After locating the line with "This screenshot has height=1017, width=2032.", retype it and every later line exactly, stopping at the end of the records.

Dataset excerpts →

▶

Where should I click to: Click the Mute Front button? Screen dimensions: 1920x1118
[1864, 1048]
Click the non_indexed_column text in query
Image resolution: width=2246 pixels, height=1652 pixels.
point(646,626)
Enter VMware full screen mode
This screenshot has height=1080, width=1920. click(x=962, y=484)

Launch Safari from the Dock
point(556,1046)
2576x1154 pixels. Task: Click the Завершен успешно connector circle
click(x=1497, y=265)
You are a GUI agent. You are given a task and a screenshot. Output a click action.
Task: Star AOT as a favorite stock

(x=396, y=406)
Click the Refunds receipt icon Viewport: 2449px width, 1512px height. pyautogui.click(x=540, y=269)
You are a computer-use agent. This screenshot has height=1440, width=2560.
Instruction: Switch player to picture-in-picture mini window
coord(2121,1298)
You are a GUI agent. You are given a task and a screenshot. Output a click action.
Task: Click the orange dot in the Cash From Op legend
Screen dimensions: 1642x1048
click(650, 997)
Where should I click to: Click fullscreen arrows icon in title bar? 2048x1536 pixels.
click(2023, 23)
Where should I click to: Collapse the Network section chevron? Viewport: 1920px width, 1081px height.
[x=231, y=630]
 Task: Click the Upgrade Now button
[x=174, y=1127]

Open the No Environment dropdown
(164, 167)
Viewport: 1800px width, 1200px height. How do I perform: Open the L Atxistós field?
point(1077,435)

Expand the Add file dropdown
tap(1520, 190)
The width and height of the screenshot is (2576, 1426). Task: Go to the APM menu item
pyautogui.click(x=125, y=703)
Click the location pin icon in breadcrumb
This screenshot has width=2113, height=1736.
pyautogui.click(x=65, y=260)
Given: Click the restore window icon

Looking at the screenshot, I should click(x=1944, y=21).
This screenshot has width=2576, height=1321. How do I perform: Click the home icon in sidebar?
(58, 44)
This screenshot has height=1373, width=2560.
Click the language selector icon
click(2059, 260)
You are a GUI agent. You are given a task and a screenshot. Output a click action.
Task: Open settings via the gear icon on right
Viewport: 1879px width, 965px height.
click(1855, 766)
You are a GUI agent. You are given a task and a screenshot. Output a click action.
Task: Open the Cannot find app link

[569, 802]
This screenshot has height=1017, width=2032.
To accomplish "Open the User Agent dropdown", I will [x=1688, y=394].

◀

Response →
This screenshot has height=1017, width=2032.
To accomplish "Open the User Agent dropdown", I will [x=1688, y=394].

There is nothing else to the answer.